Mother talks about losing son to deadly fire

In March, a devastating fire in Minneola left a family homeless and grieving.  Trevor Gilliam, 17, died in that fire.  In an exclusive interview, mother Shellie Gilliam talks for the first time about losing her son and how the community's support saved the family. 

Just two nights after a fire broke out at the Gilliam's century-old home they were renting, donations were already piling up at City Hall, including clothes, bedding, shoes, food, and money.  These were gestures that made big inroads through the family's pain. "I would like to thank everyone," Gilliam said.

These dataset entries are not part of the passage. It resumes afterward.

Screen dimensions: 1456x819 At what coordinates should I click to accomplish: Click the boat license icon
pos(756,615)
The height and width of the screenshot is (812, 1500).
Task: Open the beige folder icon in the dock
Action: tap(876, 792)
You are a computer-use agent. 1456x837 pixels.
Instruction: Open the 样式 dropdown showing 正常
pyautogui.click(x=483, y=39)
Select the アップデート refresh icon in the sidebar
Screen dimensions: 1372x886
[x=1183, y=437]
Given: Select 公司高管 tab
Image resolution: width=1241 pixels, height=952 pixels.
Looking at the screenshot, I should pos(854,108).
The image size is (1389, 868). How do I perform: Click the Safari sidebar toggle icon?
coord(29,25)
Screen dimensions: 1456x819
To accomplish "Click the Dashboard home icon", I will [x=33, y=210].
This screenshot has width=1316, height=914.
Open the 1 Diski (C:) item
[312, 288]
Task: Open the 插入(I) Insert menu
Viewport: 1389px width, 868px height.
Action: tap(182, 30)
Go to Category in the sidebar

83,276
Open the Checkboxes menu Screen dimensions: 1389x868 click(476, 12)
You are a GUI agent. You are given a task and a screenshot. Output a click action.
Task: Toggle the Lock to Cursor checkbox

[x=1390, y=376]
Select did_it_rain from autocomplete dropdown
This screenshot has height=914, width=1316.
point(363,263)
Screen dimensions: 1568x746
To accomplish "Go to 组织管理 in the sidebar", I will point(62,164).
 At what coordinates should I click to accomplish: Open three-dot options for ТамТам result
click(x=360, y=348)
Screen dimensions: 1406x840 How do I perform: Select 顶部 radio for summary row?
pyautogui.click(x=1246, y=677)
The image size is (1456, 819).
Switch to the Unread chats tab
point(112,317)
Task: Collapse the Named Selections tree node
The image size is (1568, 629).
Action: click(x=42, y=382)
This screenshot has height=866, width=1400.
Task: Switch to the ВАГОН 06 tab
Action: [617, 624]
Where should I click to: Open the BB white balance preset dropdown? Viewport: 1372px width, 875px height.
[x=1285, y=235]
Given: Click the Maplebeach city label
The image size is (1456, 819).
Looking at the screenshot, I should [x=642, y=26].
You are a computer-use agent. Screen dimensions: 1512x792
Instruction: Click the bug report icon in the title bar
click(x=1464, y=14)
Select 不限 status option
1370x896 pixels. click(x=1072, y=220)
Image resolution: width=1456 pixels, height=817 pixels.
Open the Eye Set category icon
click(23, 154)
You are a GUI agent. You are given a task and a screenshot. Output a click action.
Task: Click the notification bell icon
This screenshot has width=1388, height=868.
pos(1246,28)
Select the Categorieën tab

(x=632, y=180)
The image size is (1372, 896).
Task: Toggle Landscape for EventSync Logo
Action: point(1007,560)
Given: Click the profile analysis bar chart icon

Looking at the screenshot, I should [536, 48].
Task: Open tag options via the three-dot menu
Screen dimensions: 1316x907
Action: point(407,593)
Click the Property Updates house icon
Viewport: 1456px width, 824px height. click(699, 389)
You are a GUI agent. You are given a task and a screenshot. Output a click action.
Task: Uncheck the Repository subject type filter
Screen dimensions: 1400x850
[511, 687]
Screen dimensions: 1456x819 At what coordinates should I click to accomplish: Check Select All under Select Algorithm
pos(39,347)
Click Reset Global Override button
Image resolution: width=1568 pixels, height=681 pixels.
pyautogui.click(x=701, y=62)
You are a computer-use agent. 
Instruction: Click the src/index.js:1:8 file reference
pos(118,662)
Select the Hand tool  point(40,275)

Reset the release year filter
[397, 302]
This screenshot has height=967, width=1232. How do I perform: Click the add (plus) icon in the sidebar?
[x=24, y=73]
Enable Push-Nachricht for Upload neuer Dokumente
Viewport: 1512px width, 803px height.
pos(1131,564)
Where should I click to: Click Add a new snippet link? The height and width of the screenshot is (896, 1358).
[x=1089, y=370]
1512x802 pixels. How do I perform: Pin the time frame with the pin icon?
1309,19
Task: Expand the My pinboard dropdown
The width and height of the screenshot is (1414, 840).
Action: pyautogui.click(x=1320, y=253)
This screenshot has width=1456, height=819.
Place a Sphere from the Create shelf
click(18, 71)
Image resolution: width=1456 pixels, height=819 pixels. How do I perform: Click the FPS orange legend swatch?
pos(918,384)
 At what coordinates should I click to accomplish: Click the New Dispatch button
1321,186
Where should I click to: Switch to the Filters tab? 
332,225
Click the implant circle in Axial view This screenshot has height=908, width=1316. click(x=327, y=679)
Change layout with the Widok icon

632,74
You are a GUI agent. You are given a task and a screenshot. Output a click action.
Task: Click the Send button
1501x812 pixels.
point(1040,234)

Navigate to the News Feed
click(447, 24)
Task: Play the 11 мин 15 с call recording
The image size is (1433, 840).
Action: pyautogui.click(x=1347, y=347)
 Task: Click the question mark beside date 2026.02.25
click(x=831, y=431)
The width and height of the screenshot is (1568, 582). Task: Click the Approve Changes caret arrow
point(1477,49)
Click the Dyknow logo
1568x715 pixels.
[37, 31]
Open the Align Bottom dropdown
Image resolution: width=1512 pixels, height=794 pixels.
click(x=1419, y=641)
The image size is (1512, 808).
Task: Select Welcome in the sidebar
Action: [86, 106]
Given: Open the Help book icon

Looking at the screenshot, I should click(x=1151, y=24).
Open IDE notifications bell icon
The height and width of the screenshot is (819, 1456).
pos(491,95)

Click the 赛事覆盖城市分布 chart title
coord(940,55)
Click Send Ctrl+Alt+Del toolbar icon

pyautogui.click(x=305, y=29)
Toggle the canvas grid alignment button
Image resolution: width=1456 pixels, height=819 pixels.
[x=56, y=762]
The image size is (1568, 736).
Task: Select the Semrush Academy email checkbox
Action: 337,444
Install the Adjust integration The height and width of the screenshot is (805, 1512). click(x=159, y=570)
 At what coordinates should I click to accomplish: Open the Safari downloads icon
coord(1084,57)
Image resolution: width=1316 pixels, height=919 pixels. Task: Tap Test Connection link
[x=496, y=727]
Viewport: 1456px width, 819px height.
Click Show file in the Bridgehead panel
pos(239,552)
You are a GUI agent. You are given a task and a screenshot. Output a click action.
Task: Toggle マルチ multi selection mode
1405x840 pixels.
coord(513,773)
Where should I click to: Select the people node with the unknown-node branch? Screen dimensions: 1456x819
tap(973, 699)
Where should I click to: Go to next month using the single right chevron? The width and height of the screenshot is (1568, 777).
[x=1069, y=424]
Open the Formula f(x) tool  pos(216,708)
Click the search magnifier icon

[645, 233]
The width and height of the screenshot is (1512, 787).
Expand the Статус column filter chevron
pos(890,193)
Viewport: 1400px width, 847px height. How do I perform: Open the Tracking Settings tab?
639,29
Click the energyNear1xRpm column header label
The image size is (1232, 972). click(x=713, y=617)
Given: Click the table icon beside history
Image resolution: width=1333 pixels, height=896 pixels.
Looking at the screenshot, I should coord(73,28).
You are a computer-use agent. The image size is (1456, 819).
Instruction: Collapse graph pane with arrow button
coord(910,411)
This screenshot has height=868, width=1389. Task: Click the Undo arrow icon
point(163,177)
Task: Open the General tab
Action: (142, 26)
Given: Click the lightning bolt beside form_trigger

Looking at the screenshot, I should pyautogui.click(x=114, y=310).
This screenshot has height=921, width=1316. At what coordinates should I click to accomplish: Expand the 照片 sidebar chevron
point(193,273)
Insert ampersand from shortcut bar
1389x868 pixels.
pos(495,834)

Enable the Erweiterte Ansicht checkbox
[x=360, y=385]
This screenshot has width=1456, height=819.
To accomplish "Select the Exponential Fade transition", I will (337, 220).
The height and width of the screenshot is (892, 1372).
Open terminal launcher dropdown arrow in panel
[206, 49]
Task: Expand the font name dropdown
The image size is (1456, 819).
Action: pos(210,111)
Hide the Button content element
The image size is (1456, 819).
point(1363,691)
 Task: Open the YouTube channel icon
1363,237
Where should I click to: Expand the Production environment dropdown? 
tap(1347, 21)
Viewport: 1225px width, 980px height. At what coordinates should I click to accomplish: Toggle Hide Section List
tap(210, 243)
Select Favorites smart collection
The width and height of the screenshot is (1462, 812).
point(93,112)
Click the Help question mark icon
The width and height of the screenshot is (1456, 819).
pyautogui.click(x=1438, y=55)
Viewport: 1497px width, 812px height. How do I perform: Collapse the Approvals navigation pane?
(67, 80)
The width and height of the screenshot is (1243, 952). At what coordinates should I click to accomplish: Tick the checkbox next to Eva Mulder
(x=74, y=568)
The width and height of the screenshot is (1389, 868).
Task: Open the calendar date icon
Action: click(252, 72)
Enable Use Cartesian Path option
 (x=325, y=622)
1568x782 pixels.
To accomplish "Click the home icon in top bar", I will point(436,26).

She explained that Trevor was in the house alone, sleeping, when flames broke out March 16.  "There was a line across his face where he had actually covered his mouth and eyes to protect him from the smoke.  So he was that coherent.  He made it down the stairs, and he was found when firefighters tried to open door.  His body was blocking.  He made it there."

The fire so consuming, that firefighters declared the home a total loss and concluded they would never be able to determine the cause.  The fact that her son's body was found at the downstairs door , the fact his bedroom was upstairs where there was a door out to a balcony, and the fact Gilliam says a neighbor heard the family's fire alarm all lead Shellie to believe her son wasn't certain he was alone in the flames.  

"I know Trevor.  He wasn't sure if mom was in the house," indicating that he may have delayed his own escape to help save others who might have been trapped inside.  It's a sequence of events that she, nor her husband and their three other sons, will ever know for sure.

On the night of the fire, everyone but Trevor was out of the home -- one son had already moved out and had no longer lived at the home, Shellie had the other two sons with her picking up dinner, and her husband had taken the dog out for a walk, only to return just before 9 p.m. to a house engulfed in flames.

"He was too good for earth, Mom says.   "He had to go up there to do better things beyond my understanding.   That's what gets me through."